The rise in rates means fewer people are able or willing to buy a home in the Twin Cities. In June, nearly 20% fewer buyers signed purchase contracts than last year. During the first three weeks of July, the decline seems even steeper.

On average, people who put their home up for sale in June received an offer in just 21 days. According to MAR, it was a faster day than the year before and the fastest pace in nearly a year.

“The pace remains fast historically and is still half the time to market in 2018, 2019 and 2020,” Arbit said.

This is because, although shoppers had more choices at the end of June than last year, there is still a dramatic shortage of listings. At the current pace of sales, there were only enough homes on the market in June to last 1.6 months. While it is up from 1.3 months last year at the same time, it is still well below the five to six month supply considered equally balanced between buyers and sellers.

This imbalance is why the market is still relatively competitive and many sellers still get more than the asking price. On average, sellers received 103.3% of their list price in June. While it is down from 104.1% the previous year, it is still the strongest second June in the past 20 years.

“This still leaves us in a strong sellers market, but not as strong as it was last June,” Arbit said.

At the national level, a deceleration of the real estate market is more evident. Mortgage applications fell last week for the fourth straight week, the Mortgage Bankers Association reported. And a pending home sales index fell nearly 9% in June, the National Association of Realtors said last week.

Kath Hammerseng, a Twin Cities area sales agent and former president of MAR, said buyers have become more hesitant. Some are evaluating the interest rate situation and the impact of rising house prices. Last month, the median price of all closings rose nearly 9% to a record $ 380,000.

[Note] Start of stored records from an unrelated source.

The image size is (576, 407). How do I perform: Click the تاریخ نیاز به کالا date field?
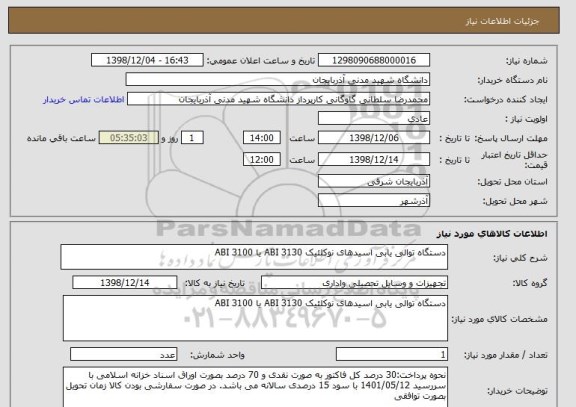point(125,283)
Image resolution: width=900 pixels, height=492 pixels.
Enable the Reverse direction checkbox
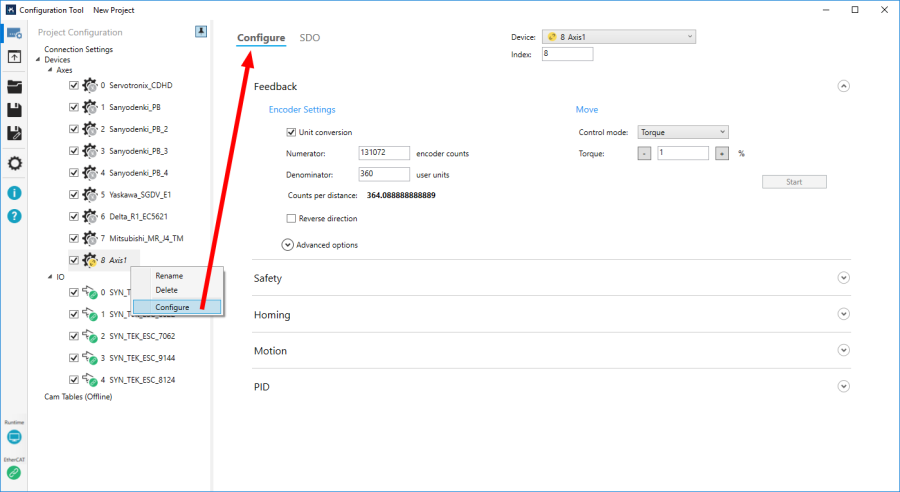tap(291, 218)
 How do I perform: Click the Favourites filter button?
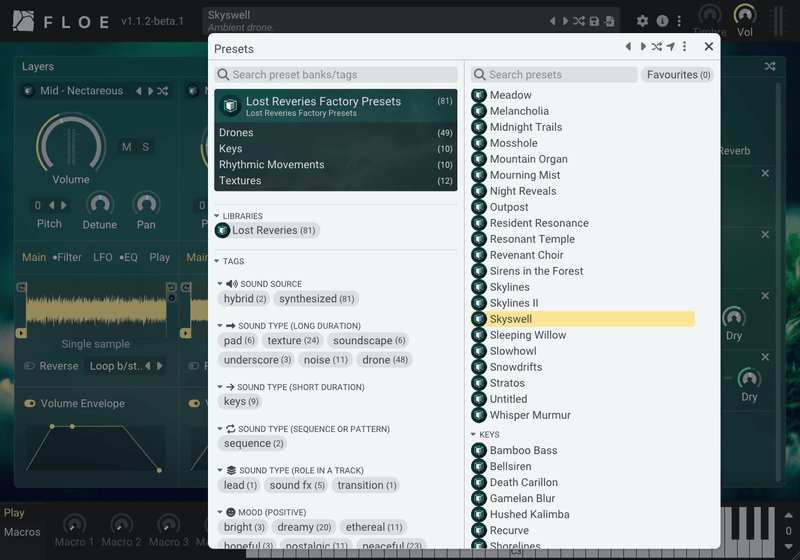click(678, 75)
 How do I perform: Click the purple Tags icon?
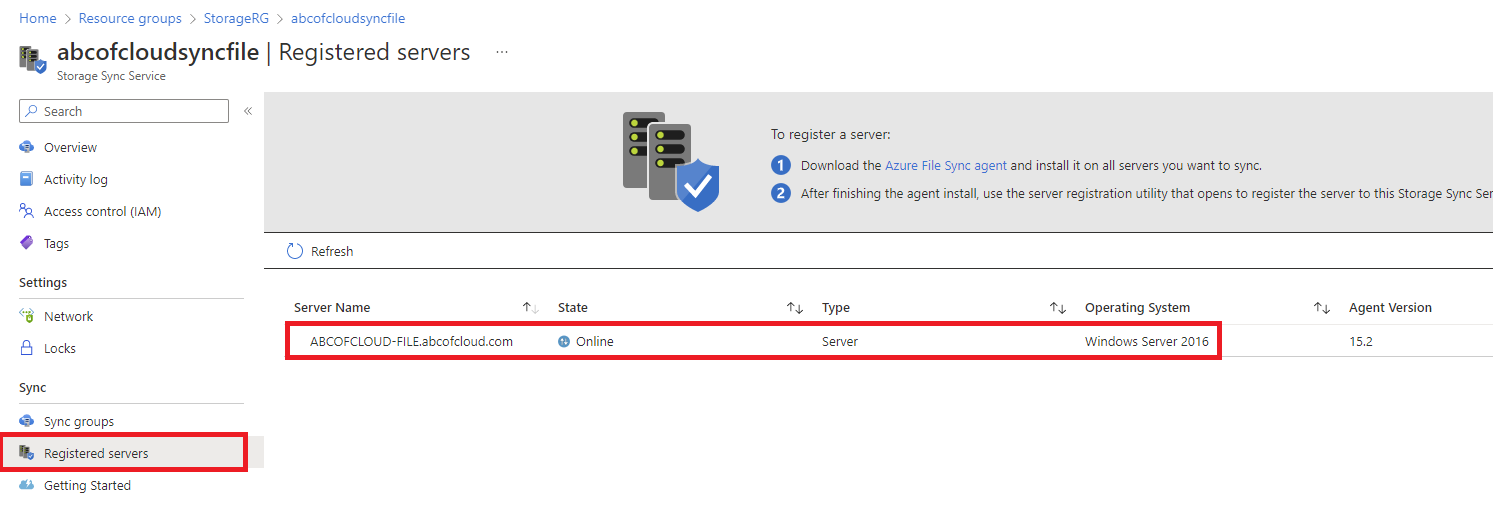point(27,243)
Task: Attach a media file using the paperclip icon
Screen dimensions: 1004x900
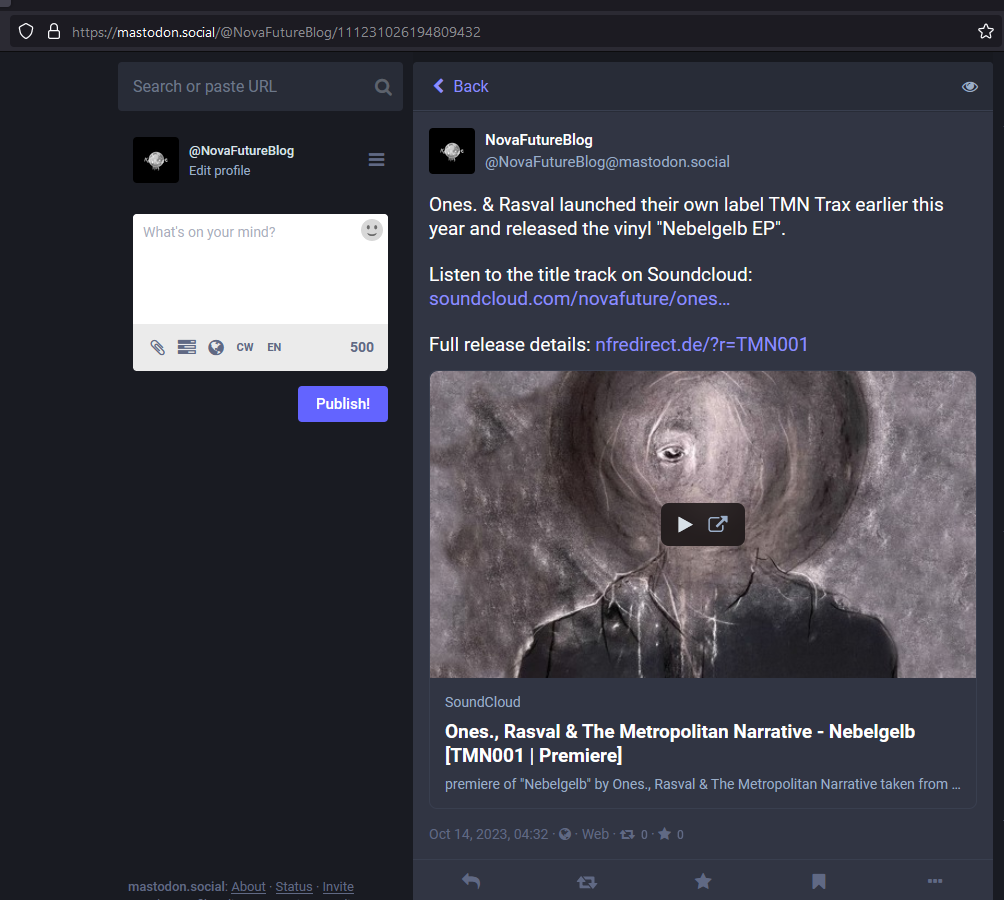Action: pyautogui.click(x=156, y=347)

He said the housing market looks like it did in 2018 and 2019, when buyers had a little more time to make decisions and sellers had to work harder to put their homes up for sale.

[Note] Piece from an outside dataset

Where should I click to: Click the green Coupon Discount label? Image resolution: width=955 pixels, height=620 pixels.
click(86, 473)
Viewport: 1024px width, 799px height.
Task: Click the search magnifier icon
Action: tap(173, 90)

“More than ever, homes that aren’t turnkey or competitively priced … are persistent,” he said. “Sellers who are overconfident don’t see the results they think they see. On the nice ones, buyers are still competing and it’s the same multi-offer situation.”

Arbit said that while the market is adjusting, it is unlikely to quickly shift to a more buyer-friendly one.

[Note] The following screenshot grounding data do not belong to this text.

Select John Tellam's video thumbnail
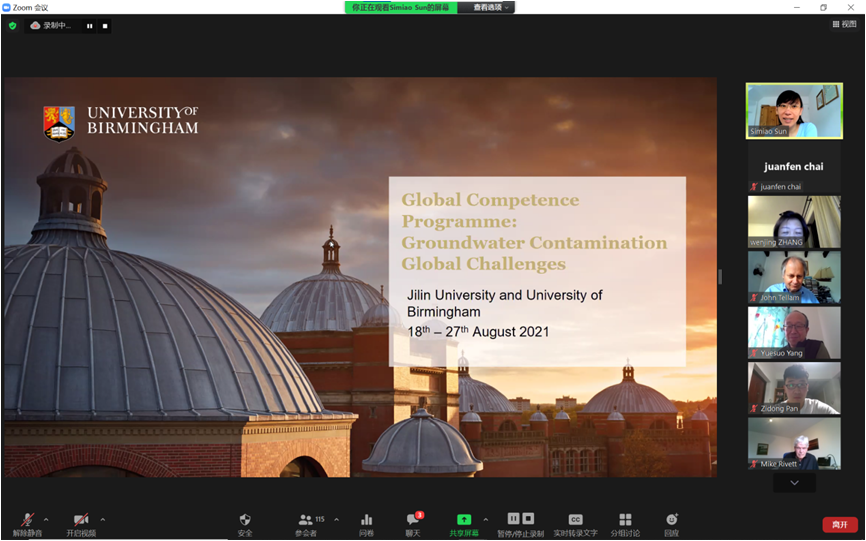 [794, 277]
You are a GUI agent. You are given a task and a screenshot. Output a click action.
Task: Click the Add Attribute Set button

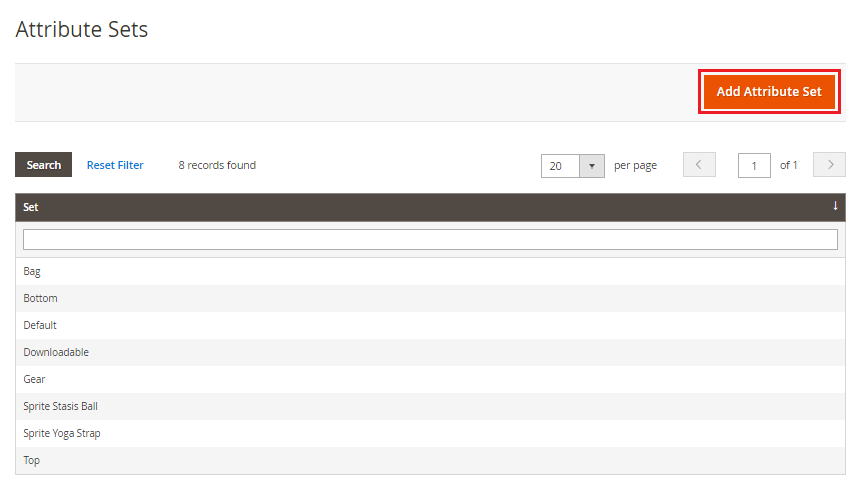tap(769, 92)
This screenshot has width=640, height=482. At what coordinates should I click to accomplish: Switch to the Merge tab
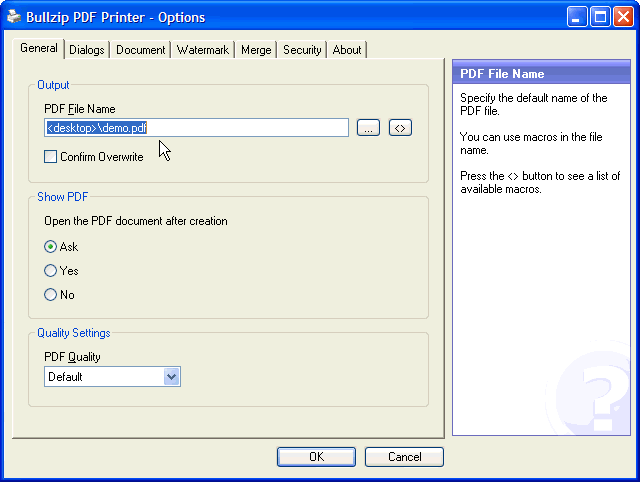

“This doesn’t happen overnight or even within a few months,” he said. “We have been underpowered and under-supplied for so long that it will take time to even tip the scales towards a balanced market, much less a buyer’s market.”

The Gerlachs were unwilling to wait. They had planned a shopping trip to the Twin Cities area in September, but like many first-time buyers the threat of a rate hike has made them a little more eager to buy sooner than later. And friends who had shopped in the area warned them that the best homes were still selling quickly, and sometimes at a price above the asking price.

Plus, they were somewhat surprised when one of the first houses they looked at from a distance checked almost every item on their wish list.

So, almost immediately after doing several virtual guided tours this month, the Gerlachs offered sellers of a house in Maple Grove a little more than the asking price even though there were no other offers. The couple knew that homes in the area were selling quickly and wanted to avoid a competing offer.

“It didn’t feel like we were in the driver’s seat. It was definitely like it was a vendors’ market,” said Jenna Gerlach. “I just didn’t want to be in a position where we had to make an offer and settle for a home we didn’t want.”

At the top of his wish list was a fireplace and a large yard for their boxer. Less than a day after putting the house up for sale, the seller quickly accepted the offer. The Gerlachs are preparing to move.